- _WHAT YOU NEED TO DO_
Check the listing below for lines that hold "agent". How many are there? Please give only the number.

- _EXERCISE INPUTS_
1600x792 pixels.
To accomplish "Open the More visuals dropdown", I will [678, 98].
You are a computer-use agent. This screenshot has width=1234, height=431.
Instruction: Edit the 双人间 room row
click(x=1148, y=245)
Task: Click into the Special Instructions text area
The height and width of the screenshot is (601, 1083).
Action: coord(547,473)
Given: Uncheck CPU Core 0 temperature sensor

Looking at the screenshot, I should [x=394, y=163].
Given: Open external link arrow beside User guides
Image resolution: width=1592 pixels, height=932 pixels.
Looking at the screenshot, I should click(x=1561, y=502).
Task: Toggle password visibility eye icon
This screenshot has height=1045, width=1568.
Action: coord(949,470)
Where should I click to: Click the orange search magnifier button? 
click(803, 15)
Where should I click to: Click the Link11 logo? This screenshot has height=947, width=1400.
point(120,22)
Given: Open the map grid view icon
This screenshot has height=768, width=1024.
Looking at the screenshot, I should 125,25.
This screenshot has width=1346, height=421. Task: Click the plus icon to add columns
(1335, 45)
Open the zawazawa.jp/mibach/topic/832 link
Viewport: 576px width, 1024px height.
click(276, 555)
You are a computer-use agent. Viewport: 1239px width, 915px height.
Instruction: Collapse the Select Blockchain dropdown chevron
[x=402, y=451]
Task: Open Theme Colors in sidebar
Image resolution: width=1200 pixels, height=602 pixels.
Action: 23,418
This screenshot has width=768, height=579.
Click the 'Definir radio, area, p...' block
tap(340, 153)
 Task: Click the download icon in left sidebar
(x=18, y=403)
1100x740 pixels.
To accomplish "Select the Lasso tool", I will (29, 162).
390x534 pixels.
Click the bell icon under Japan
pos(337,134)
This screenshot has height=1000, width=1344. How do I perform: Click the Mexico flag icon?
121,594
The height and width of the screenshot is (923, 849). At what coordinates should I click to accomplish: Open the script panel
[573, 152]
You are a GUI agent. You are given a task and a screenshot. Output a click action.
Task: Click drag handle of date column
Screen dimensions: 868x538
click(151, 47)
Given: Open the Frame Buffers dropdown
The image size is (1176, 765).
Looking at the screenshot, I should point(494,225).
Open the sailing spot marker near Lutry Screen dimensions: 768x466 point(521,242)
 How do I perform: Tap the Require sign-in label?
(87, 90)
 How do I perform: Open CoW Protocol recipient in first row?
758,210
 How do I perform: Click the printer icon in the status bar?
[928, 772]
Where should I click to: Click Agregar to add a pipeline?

- _ANSWER SECTION_
3